After you define your target audience, brainstorm potential topics. Schedule a time to meet as a group, or to sit down individually, and write down any ideas that may be topics of interest to your audience. What financial information and advice does your audience regularly seek? Are there any new regulatory changes for the calendar year that you can discuss, such as the changes to the social security rules for 2016? Are there any timely investment services you offer that can be used as a newsletter article? Does your audience seek financial advice seasonally? The brainstorming process should help generate a lot of information and lead to new content ideas.

  1. Create an editorial calendar

To help keep you on task, it can be useful to create an editorial calendar for the newsletters. An editorial calendar is simply a schedule that assigns various topics or content to specific times. To begin with, the content that you brainstormed can be allocated to each month, so you know what to include in each newsletter. Take a look at each month to see if there are gaps of information you need to add.

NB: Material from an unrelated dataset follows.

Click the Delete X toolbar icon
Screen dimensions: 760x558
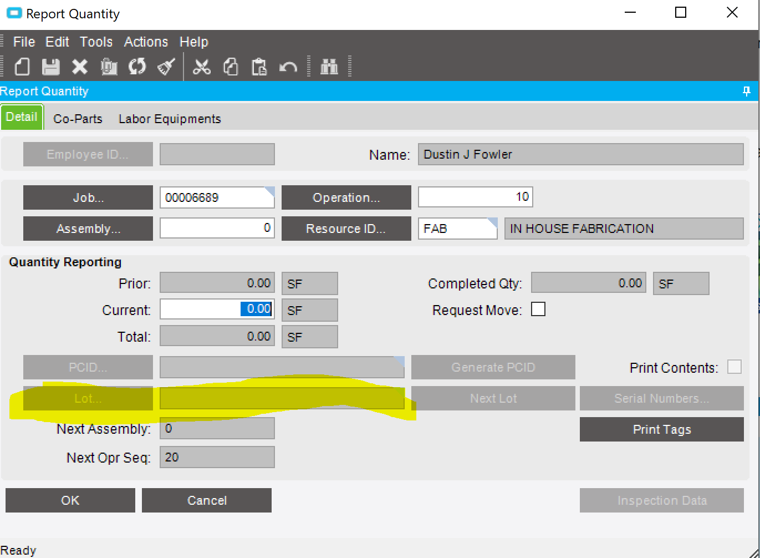coord(80,67)
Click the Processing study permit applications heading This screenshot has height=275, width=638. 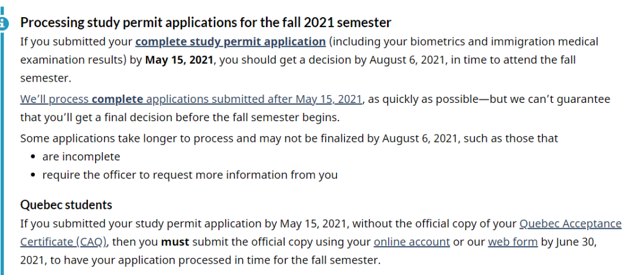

Next, review common holidays, such as Christmas, and rites of passage, such as college and retirement, for topic ideas to add to the calendar. Be sure to include any photo ideas and resources for links. You should finish when you have content ideas for each month, giving you 12 monthly newsletters.

  1. Gather or generate newsletter content

Now that you have a list of ideas to write about, decide where the content will come from. Do you want to write original content yourself? Do you work in a large environment and have several people who can write and contribute content? Do you have time to brainstorm ideas, but need to occasionally hire a freelance writer to help create the newsletter content? Other options include buying articles or using, with permission, previously published articles from yourself or colleagues, or linking to other articles after you include a brief opinion about the article.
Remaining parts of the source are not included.